J.L. Lockett and T.A. Slack, both of Houston, Tex., for respondent.
Before HOLMES, McCORD, and WALLER, Circuit Judges.
When this case was here before, it was held that the taxpayer was entitled to the credits claimed under Section 26(c), 26 U.S.C.A. Int.Rev. Code, § 26(c). The dissenting judge was of opinion that Section 26(c) provided an exemption "such as must be strictly construed against the taxpayer claiming the benefits thereof." He thought that a surviving corporation should not also receive "special tax benefits conferred upon the extinguished corporation by Section 26(c)(1)." Hughes Tool Co. v. Commissioner, 5 Cir., 147 F.2d 967. Certiorari was not applied for, and the judgment of the court became final.

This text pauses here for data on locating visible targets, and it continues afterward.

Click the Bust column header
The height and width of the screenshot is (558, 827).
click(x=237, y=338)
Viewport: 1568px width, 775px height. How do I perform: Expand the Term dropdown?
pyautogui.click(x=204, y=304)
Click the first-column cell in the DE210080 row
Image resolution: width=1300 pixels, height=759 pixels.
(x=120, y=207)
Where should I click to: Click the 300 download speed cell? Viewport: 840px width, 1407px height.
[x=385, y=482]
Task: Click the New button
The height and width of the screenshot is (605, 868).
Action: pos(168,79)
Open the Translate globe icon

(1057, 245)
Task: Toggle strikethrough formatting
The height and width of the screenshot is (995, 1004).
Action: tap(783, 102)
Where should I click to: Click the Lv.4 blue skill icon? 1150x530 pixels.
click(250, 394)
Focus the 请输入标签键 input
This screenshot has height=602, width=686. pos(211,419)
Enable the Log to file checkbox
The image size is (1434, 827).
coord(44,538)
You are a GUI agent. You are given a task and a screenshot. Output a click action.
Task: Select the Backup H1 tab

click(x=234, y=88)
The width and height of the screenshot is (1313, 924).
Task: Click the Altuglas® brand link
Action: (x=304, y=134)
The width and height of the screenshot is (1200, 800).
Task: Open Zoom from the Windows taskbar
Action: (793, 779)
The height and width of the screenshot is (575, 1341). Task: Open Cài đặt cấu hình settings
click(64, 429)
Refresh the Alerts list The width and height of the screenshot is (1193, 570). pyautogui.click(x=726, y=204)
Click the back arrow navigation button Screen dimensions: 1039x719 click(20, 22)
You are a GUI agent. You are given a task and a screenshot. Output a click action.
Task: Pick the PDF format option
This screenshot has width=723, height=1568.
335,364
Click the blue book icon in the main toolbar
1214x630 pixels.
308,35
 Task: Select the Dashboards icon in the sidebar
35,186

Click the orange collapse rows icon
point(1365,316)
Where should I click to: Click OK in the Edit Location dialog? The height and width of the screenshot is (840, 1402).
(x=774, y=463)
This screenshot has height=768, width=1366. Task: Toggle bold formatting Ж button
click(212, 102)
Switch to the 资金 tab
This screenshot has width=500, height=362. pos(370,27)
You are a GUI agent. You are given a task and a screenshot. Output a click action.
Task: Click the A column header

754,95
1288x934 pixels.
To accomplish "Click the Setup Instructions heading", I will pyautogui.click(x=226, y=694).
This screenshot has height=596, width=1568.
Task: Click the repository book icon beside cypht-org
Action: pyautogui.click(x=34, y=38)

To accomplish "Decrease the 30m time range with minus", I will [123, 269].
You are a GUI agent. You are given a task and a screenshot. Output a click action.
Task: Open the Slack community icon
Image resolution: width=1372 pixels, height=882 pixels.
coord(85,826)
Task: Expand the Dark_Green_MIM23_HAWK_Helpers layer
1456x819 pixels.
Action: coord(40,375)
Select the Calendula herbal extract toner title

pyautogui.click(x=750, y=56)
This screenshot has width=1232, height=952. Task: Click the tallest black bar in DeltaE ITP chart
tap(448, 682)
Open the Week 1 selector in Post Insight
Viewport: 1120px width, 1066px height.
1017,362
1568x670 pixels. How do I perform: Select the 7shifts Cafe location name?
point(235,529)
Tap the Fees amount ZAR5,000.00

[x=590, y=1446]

The majority of the court as now constituted does not agree with the holdings of the original opinion, but since that judgment became a final one, we are not now at liberty to reopen the case and redetermine the very issues previously decided, especially since the Supreme Court may now grant certiorari if it sees fit.
Cf. Thornton v. Carter, 8 Cir., 109 F.2d 316.
The Tax Court redetermined taxpayer's liability in strict accordance with this court's opinion and mandate and we must, therefore, concur in the affirmance of its decision.
Affirmed.
I concur in the result but cannot concur in the opinion in one of its aspects.
On the former appearance of this case (5 Cir., 147 F.2d 967) a majority of the Court agreed that the successor, or transferee, corporation was entitled to the dividends paid credit to the same extent as if it had been a party to the making of the contract restricting the payment of dividends, but on the present appeal that issue was not again raised. The Appellant, as well as the Tax Court, has accepted the prior decision as the law of the case as to all things then decided.
The present majority now frankly states that "we are not now at liberty to reopen the case and redetermine the very issues previously decided," but it seems in the meanwhile inadvertently to redetermine the issue by stating that "The majority of the court as now constituted does not agree with the holdings of the original opinion."
In the light of the concession that we are not now at liberty to redetermine the issues, and the further fact that the chief issue of the former appeal is not again presented nor argued in the present appeal, it seems to me that the statement as to the disagreement of the present majority with the holdings of the former opinion is not necessary to the decision and renders it impossible for the bench and bar to ascertain what the law, in the Fifth Circuit, is in such cases.
The brief of the Commissioner makes the following statements:
"The only controversy on this appeal is what credit, if any, in excess of $100,000 in 1936 and $400,000 in 1937 should be allowed the taxpayer under Section 26(c)(1)." (Brief, page 8.) This statement is repeated on page 11 of Commissioner's brief.)
"The decision of the Tax Court is wrong to the extent that it allows the taxpayer credits in excess of $100,000 for 1936 and $400,000 for 1937, and should therefore be reversed." (Brief, page 17.)
In the two opinions in this case the four judges who have participated now stand two for and two against the ruling announced in the first opinion. The bench and bar ought not to be placed in the position of having to conclude that what the law is in this Circuit will depend upon which judges hear the appeal.